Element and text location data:
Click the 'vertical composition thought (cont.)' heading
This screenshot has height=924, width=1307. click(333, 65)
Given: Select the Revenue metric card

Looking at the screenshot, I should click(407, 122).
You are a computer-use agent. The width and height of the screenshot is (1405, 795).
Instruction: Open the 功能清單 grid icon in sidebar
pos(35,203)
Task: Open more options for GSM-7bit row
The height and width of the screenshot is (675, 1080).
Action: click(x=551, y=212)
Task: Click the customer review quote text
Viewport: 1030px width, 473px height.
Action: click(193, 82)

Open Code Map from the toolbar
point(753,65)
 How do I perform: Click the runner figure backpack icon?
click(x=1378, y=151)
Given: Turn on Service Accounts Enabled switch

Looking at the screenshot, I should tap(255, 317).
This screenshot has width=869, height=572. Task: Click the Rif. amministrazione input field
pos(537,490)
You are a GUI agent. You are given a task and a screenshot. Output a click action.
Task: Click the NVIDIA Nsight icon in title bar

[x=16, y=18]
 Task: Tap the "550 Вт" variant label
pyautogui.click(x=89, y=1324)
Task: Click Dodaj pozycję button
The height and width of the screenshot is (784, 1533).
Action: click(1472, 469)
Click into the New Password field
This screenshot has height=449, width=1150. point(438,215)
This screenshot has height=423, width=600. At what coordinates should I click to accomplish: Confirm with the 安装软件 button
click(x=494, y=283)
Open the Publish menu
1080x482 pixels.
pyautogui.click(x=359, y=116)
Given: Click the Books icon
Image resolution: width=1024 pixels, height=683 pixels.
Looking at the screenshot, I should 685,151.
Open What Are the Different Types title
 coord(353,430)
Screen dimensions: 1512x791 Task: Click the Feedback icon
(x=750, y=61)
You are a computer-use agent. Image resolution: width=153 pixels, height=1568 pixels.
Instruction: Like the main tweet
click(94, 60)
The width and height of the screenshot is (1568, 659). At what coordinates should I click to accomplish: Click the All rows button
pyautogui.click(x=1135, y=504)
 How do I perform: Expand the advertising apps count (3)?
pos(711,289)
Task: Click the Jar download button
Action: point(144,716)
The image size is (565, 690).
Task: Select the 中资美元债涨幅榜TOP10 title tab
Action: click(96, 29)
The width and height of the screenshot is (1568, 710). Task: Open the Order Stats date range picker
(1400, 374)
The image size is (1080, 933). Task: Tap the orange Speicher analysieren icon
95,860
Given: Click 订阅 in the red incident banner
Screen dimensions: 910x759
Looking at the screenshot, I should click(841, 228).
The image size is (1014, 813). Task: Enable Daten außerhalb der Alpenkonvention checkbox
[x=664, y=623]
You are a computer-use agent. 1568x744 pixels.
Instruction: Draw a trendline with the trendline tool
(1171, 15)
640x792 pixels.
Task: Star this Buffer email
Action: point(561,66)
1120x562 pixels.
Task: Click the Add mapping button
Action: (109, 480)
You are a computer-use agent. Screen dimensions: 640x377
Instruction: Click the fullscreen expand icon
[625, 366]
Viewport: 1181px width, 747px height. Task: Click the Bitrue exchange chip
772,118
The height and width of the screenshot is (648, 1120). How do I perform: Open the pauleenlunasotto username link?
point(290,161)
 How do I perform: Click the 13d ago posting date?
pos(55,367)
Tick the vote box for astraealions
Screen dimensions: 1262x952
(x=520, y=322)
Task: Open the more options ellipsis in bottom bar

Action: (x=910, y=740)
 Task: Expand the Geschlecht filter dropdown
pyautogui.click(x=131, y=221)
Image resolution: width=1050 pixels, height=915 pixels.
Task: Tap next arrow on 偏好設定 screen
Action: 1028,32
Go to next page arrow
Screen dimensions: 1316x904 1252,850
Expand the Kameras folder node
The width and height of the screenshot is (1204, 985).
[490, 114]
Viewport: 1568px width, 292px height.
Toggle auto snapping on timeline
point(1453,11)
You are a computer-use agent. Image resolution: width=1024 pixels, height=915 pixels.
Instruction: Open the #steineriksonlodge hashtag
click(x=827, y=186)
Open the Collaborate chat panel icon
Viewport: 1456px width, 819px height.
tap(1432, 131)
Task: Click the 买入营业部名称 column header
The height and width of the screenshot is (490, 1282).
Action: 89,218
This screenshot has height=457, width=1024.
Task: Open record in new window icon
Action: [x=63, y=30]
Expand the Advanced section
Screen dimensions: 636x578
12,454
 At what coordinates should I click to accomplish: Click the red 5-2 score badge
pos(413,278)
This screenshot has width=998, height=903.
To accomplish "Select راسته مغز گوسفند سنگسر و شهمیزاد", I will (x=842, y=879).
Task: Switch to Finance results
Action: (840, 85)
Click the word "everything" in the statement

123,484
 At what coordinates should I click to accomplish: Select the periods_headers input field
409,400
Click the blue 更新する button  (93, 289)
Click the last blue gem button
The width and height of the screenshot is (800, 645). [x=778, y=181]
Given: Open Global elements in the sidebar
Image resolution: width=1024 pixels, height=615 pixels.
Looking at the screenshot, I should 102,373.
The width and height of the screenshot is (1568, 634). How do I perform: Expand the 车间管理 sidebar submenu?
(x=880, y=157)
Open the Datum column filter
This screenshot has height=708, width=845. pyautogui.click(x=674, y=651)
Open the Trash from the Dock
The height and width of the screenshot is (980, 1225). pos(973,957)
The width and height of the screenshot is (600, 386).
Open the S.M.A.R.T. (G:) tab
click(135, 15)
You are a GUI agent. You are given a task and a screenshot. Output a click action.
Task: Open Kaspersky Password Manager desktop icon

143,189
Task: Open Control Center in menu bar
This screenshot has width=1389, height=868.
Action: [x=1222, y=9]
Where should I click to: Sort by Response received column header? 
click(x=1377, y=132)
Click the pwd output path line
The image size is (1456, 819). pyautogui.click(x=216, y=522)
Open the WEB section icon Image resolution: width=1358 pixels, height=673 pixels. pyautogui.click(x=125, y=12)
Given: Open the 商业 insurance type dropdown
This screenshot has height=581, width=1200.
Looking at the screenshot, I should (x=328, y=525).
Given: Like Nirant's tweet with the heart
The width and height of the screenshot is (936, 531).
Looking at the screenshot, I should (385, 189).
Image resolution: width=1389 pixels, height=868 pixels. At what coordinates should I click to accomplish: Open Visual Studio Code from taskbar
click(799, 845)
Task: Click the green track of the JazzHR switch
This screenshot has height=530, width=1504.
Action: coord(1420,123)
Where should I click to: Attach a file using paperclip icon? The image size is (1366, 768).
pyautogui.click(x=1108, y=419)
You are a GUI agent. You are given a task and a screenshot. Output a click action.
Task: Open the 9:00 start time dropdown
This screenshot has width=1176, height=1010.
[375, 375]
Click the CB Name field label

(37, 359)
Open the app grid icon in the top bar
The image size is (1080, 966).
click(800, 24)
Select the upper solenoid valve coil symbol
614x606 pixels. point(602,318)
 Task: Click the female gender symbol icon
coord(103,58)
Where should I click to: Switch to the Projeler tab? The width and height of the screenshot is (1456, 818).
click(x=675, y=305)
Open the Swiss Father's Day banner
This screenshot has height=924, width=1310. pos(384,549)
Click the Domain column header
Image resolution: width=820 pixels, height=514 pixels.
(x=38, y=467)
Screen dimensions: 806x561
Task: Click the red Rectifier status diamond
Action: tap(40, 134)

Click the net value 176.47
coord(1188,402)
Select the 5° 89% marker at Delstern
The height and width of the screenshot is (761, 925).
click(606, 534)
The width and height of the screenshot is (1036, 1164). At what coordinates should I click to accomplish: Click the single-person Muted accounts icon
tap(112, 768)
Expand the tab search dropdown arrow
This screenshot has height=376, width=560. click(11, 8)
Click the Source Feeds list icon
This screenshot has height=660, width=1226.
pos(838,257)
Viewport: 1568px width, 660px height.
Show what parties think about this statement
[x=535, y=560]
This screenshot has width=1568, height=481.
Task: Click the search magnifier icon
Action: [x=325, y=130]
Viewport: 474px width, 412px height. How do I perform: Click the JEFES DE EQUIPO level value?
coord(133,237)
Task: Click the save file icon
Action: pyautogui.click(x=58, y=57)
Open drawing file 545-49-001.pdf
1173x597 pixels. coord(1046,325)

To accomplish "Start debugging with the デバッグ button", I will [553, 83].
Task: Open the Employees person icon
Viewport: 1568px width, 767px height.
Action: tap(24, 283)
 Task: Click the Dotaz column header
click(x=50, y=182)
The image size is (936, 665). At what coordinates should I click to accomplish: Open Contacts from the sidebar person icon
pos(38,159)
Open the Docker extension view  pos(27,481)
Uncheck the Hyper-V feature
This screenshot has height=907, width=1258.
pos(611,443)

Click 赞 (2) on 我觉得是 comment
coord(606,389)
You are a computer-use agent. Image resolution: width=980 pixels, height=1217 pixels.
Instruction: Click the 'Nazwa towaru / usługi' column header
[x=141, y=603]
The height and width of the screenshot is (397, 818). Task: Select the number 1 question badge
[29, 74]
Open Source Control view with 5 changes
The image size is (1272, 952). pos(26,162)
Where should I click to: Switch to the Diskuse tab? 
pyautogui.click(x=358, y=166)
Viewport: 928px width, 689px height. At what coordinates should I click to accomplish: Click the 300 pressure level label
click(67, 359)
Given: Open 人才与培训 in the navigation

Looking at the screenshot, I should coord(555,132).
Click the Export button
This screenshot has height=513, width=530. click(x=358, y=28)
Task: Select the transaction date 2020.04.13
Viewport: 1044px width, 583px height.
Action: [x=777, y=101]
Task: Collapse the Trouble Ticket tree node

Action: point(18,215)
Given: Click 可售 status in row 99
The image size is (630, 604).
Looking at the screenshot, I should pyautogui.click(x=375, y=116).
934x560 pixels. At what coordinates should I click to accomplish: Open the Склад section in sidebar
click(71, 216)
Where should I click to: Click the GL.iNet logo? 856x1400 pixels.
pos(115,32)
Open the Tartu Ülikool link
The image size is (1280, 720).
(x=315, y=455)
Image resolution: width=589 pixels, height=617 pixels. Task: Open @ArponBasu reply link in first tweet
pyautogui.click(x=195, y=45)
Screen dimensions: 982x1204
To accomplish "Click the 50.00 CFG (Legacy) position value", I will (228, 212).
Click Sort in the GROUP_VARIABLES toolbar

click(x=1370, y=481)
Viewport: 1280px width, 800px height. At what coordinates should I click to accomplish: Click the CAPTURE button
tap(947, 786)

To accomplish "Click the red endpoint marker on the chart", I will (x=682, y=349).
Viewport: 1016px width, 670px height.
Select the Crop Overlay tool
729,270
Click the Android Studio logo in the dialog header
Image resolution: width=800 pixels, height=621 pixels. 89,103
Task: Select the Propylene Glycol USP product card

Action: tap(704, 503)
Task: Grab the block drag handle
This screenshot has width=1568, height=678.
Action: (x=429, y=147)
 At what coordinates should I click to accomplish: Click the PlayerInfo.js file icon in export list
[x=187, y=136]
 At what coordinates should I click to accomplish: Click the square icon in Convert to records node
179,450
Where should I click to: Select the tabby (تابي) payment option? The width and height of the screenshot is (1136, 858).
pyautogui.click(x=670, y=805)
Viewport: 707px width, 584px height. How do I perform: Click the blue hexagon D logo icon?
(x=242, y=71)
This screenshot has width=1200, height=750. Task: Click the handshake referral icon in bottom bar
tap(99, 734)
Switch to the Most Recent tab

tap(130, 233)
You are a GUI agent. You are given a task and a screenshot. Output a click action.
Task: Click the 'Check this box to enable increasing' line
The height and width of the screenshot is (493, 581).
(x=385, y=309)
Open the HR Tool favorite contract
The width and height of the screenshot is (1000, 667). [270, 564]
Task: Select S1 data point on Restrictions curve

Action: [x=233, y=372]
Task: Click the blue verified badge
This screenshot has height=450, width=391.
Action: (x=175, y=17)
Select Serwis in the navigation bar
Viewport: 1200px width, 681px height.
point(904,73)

* **WRITTEN PROBLEM**
Copy out, word for word, the part of the records that opens with the first line and closes with the line containing "pyautogui.click(x=89, y=1324)", both ends included.

* **THE SOLUTION**
Click the 'vertical composition thought (cont.)' heading
This screenshot has height=924, width=1307. click(333, 65)
Given: Select the Revenue metric card

Looking at the screenshot, I should click(407, 122).
You are a computer-use agent. The width and height of the screenshot is (1405, 795).
Instruction: Open the 功能清單 grid icon in sidebar
pos(35,203)
Task: Open more options for GSM-7bit row
The height and width of the screenshot is (675, 1080).
Action: click(x=551, y=212)
Task: Click the customer review quote text
Viewport: 1030px width, 473px height.
Action: click(193, 82)

Open Code Map from the toolbar
point(753,65)
 How do I perform: Click the runner figure backpack icon?
click(x=1378, y=151)
Given: Turn on Service Accounts Enabled switch

Looking at the screenshot, I should tap(255, 317).
This screenshot has width=869, height=572. Task: Click the Rif. amministrazione input field
pos(537,490)
You are a GUI agent. You are given a task and a screenshot. Output a click action.
Task: Click the NVIDIA Nsight icon in title bar

[x=16, y=18]
 Task: Tap the "550 Вт" variant label
pyautogui.click(x=89, y=1324)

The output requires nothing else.